Problem to work on
Your reply should be the following data, copied exactly.

Records for this exercise

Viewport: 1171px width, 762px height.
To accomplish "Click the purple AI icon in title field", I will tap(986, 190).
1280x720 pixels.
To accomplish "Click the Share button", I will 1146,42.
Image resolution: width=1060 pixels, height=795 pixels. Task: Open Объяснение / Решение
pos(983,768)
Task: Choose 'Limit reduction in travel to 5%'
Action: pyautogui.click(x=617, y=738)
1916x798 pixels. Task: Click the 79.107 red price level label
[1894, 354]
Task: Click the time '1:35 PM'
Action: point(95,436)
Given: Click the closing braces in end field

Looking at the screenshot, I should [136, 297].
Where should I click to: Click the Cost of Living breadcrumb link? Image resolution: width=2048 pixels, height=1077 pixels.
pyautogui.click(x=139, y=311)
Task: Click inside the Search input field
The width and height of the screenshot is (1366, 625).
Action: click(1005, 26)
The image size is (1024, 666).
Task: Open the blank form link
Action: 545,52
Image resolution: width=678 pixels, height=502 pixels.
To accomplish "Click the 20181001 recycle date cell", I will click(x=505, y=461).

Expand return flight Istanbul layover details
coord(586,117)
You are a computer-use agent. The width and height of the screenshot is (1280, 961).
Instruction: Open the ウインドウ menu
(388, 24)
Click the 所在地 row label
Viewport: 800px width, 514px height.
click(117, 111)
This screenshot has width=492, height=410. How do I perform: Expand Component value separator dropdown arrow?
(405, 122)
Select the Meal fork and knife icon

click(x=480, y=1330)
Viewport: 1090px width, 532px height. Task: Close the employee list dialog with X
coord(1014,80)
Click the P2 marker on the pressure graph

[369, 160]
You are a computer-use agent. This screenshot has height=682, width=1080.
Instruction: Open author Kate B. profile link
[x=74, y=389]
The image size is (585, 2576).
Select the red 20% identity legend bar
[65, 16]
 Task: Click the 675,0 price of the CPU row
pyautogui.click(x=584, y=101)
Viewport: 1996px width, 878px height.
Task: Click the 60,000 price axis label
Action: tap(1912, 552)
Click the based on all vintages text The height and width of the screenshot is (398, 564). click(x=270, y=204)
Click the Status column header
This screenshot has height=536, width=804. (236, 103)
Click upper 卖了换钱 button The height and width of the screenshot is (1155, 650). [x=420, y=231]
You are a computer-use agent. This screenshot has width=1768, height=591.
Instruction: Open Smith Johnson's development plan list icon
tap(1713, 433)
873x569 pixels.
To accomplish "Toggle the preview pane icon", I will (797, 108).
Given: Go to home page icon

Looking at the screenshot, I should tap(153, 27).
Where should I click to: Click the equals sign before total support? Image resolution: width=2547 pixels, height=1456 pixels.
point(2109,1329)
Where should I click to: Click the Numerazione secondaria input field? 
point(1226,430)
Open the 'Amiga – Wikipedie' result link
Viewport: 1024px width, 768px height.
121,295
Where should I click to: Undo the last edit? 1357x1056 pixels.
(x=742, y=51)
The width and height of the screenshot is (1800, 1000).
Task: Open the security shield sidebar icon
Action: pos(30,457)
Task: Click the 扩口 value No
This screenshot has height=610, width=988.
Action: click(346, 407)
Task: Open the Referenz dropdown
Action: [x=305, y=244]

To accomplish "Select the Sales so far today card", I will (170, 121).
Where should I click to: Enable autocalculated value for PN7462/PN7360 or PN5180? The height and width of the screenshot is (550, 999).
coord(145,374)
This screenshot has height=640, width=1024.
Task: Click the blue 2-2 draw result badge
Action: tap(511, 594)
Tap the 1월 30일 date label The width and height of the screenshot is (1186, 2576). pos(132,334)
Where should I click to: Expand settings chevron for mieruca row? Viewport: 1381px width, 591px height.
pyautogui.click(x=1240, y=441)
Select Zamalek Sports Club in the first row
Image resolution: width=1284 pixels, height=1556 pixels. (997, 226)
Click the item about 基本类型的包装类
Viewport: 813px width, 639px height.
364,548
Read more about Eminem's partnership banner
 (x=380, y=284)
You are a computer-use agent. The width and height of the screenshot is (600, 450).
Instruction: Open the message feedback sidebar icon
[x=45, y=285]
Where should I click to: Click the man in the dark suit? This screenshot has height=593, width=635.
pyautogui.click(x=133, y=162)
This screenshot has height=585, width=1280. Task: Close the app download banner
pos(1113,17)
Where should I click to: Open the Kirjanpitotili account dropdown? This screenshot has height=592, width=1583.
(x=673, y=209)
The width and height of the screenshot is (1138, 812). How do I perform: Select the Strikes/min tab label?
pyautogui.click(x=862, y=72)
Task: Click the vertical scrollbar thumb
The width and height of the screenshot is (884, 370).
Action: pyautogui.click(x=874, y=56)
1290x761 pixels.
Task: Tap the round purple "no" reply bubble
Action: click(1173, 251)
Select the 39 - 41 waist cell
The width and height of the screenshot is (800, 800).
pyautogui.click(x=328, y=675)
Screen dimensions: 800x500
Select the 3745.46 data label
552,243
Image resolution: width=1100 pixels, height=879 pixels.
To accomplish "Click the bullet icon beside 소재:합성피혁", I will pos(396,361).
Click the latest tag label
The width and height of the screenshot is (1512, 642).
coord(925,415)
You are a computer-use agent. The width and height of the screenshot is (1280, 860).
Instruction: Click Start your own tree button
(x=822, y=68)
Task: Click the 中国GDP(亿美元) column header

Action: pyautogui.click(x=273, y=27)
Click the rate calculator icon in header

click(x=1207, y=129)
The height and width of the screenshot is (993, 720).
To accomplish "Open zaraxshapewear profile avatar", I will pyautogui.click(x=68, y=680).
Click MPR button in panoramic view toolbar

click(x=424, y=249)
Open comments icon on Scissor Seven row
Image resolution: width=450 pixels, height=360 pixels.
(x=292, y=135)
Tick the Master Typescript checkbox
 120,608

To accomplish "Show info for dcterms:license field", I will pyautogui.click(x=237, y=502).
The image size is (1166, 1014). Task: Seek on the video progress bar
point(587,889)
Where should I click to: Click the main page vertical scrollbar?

Response to this exercise
Viewport: 1171px width, 762px height.
To accomplish "Click the purple AI icon in title field", I will tap(986, 190).
1280x720 pixels.
To accomplish "Click the Share button", I will 1146,42.
Image resolution: width=1060 pixels, height=795 pixels. Task: Open Объяснение / Решение
pos(983,768)
Task: Choose 'Limit reduction in travel to 5%'
Action: pyautogui.click(x=617, y=738)
1916x798 pixels. Task: Click the 79.107 red price level label
[1894, 354]
Task: Click the time '1:35 PM'
Action: point(95,436)
Given: Click the closing braces in end field

Looking at the screenshot, I should [136, 297].
Where should I click to: Click the Cost of Living breadcrumb link? Image resolution: width=2048 pixels, height=1077 pixels.
pyautogui.click(x=139, y=311)
Task: Click inside the Search input field
The width and height of the screenshot is (1366, 625).
Action: click(1005, 26)
The image size is (1024, 666).
Task: Open the blank form link
Action: 545,52
Image resolution: width=678 pixels, height=502 pixels.
To accomplish "Click the 20181001 recycle date cell", I will click(x=505, y=461).

Expand return flight Istanbul layover details
coord(586,117)
You are a computer-use agent. The width and height of the screenshot is (1280, 961).
Instruction: Open the ウインドウ menu
(388, 24)
Click the 所在地 row label
Viewport: 800px width, 514px height.
click(117, 111)
This screenshot has width=492, height=410. How do I perform: Expand Component value separator dropdown arrow?
(405, 122)
Select the Meal fork and knife icon

click(x=480, y=1330)
Viewport: 1090px width, 532px height. Task: Close the employee list dialog with X
coord(1014,80)
Click the P2 marker on the pressure graph

[369, 160]
You are a computer-use agent. This screenshot has height=682, width=1080.
Instruction: Open author Kate B. profile link
[x=74, y=389]
The image size is (585, 2576).
Select the red 20% identity legend bar
[65, 16]
 Task: Click the 675,0 price of the CPU row
pyautogui.click(x=584, y=101)
Viewport: 1996px width, 878px height.
Task: Click the 60,000 price axis label
Action: tap(1912, 552)
Click the based on all vintages text The height and width of the screenshot is (398, 564). click(x=270, y=204)
Click the Status column header
This screenshot has height=536, width=804. (236, 103)
Click upper 卖了换钱 button The height and width of the screenshot is (1155, 650). [x=420, y=231]
You are a computer-use agent. This screenshot has width=1768, height=591.
Instruction: Open Smith Johnson's development plan list icon
tap(1713, 433)
873x569 pixels.
To accomplish "Toggle the preview pane icon", I will (797, 108).
Given: Go to home page icon

Looking at the screenshot, I should tap(153, 27).
Where should I click to: Click the equals sign before total support? Image resolution: width=2547 pixels, height=1456 pixels.
point(2109,1329)
Where should I click to: Click the Numerazione secondaria input field? 
point(1226,430)
Open the 'Amiga – Wikipedie' result link
Viewport: 1024px width, 768px height.
121,295
Where should I click to: Undo the last edit? 1357x1056 pixels.
(x=742, y=51)
The width and height of the screenshot is (1800, 1000).
Task: Open the security shield sidebar icon
Action: pos(30,457)
Task: Click the 扩口 value No
This screenshot has height=610, width=988.
Action: click(346, 407)
Task: Open the Referenz dropdown
Action: [x=305, y=244]

To accomplish "Select the Sales so far today card", I will (170, 121).
Where should I click to: Enable autocalculated value for PN7462/PN7360 or PN5180? The height and width of the screenshot is (550, 999).
coord(145,374)
This screenshot has height=640, width=1024.
Task: Click the blue 2-2 draw result badge
Action: tap(511, 594)
Tap the 1월 30일 date label The width and height of the screenshot is (1186, 2576). pos(132,334)
Where should I click to: Expand settings chevron for mieruca row? Viewport: 1381px width, 591px height.
pyautogui.click(x=1240, y=441)
Select Zamalek Sports Club in the first row
Image resolution: width=1284 pixels, height=1556 pixels. (997, 226)
Click the item about 基本类型的包装类
Viewport: 813px width, 639px height.
364,548
Read more about Eminem's partnership banner
 (x=380, y=284)
You are a computer-use agent. The width and height of the screenshot is (600, 450).
Instruction: Open the message feedback sidebar icon
[x=45, y=285]
Where should I click to: Click the man in the dark suit? This screenshot has height=593, width=635.
pyautogui.click(x=133, y=162)
This screenshot has height=585, width=1280. Task: Close the app download banner
pos(1113,17)
Where should I click to: Open the Kirjanpitotili account dropdown? This screenshot has height=592, width=1583.
(x=673, y=209)
The width and height of the screenshot is (1138, 812). How do I perform: Select the Strikes/min tab label?
pyautogui.click(x=862, y=72)
Task: Click the vertical scrollbar thumb
The width and height of the screenshot is (884, 370).
Action: pyautogui.click(x=874, y=56)
1290x761 pixels.
Task: Tap the round purple "no" reply bubble
Action: click(1173, 251)
Select the 39 - 41 waist cell
The width and height of the screenshot is (800, 800).
pyautogui.click(x=328, y=675)
Screen dimensions: 800x500
Select the 3745.46 data label
552,243
Image resolution: width=1100 pixels, height=879 pixels.
To accomplish "Click the bullet icon beside 소재:합성피혁", I will pos(396,361).
Click the latest tag label
The width and height of the screenshot is (1512, 642).
coord(925,415)
You are a computer-use agent. The width and height of the screenshot is (1280, 860).
Instruction: Click Start your own tree button
(x=822, y=68)
Task: Click the 中国GDP(亿美元) column header

Action: pyautogui.click(x=273, y=27)
Click the rate calculator icon in header

click(x=1207, y=129)
The height and width of the screenshot is (993, 720).
To accomplish "Open zaraxshapewear profile avatar", I will pyautogui.click(x=68, y=680).
Click MPR button in panoramic view toolbar

click(x=424, y=249)
Open comments icon on Scissor Seven row
Image resolution: width=450 pixels, height=360 pixels.
(x=292, y=135)
Tick the Master Typescript checkbox
 120,608

To accomplish "Show info for dcterms:license field", I will pyautogui.click(x=237, y=502).
The image size is (1166, 1014). Task: Seek on the video progress bar
point(587,889)
Where should I click to: Click the main page vertical scrollbar?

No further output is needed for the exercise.